Mich hat die Figur des klassischen Dirigenten, der letztlich
die Musik irgendwie mit seinem Tanz zu begleiten hat, zunehmend abgestoßen. Ich
habe auch in konventionellen Konzerten immer mehr versucht, die Musikanten
hinter den Musikern zu sehen und habe ihre beachtlichen Leistungen in ein
Spektrum eingebaut, das mit den von jedermann singbaren Volks- und Kirchenliedern beginnt, mit
meiner eigenen Hausmusik. Es kann sich in Mozart-Kompositionen aber
auch in Oscar Petersons Improvisationen zu allerhöchsten Höhen aufschwingen,
aber es bleibt im Kern Musikanten-Arbeit.

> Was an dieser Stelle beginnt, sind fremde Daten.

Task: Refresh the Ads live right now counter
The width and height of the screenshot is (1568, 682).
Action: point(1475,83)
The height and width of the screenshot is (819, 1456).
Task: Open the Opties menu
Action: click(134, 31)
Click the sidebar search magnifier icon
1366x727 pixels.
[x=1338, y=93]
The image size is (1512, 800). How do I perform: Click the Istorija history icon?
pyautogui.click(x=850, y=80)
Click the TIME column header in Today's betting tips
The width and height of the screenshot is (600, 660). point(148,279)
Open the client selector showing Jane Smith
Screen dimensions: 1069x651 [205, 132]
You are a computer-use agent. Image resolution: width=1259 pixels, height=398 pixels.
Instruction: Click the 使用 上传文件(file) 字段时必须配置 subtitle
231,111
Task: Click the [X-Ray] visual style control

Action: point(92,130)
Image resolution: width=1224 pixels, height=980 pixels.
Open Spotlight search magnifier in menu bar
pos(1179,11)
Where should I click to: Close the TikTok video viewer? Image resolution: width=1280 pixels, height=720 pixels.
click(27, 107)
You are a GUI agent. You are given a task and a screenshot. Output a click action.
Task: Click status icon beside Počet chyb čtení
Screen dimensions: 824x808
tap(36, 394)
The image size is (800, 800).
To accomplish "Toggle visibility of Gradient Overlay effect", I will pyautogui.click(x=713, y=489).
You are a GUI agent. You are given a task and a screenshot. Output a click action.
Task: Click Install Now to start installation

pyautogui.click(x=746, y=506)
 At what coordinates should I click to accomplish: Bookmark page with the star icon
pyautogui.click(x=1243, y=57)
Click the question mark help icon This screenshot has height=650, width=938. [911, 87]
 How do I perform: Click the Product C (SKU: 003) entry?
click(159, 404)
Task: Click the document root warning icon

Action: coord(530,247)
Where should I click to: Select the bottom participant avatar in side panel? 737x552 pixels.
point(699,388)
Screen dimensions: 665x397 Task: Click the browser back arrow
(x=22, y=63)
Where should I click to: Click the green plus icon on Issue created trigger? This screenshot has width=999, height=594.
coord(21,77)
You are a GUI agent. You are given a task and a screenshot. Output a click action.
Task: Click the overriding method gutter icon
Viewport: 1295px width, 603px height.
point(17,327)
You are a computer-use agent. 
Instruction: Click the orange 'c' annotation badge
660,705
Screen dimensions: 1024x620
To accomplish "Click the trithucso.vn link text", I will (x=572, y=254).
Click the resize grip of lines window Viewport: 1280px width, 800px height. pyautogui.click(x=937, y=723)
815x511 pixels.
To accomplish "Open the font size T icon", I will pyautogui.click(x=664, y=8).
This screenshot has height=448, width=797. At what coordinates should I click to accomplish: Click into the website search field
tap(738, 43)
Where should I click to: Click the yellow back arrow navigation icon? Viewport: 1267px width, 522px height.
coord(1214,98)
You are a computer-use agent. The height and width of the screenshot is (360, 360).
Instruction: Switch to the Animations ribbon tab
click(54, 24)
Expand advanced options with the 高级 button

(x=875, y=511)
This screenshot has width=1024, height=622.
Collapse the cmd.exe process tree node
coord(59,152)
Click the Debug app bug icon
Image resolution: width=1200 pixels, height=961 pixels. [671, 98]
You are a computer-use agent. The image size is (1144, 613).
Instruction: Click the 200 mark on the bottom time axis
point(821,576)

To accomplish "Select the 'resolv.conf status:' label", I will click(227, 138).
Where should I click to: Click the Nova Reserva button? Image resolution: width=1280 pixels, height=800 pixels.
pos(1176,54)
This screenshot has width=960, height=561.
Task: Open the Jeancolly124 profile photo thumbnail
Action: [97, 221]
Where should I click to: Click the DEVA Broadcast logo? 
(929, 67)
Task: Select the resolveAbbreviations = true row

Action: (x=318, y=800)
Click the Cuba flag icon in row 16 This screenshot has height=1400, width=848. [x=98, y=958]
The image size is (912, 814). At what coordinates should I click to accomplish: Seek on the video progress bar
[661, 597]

Es kann niemals Platzhalter auf dem leeren Stuhl sein, den
früher einmal Gott im Herzen der Menschen eingenommen hat. Es kann im Gegenteil
im schönsten Fall ein gerader Hinweis auf die Wahrheit sein, die Duke Ellington
einmal vertont hat: "Ain't Nobody Nowhere Nothing without God."
1 Kommentar:
Ergänzend zu Taylor René Girard lesend, kann man zu der Auffassung kommen, im Evangelium, wenn man es nur recht versteht, sei bereits alles gesagt, was mit Worten zu sagen ist, so daß ergänzend nur noch die Kunst, Klang und Bild, bleibt.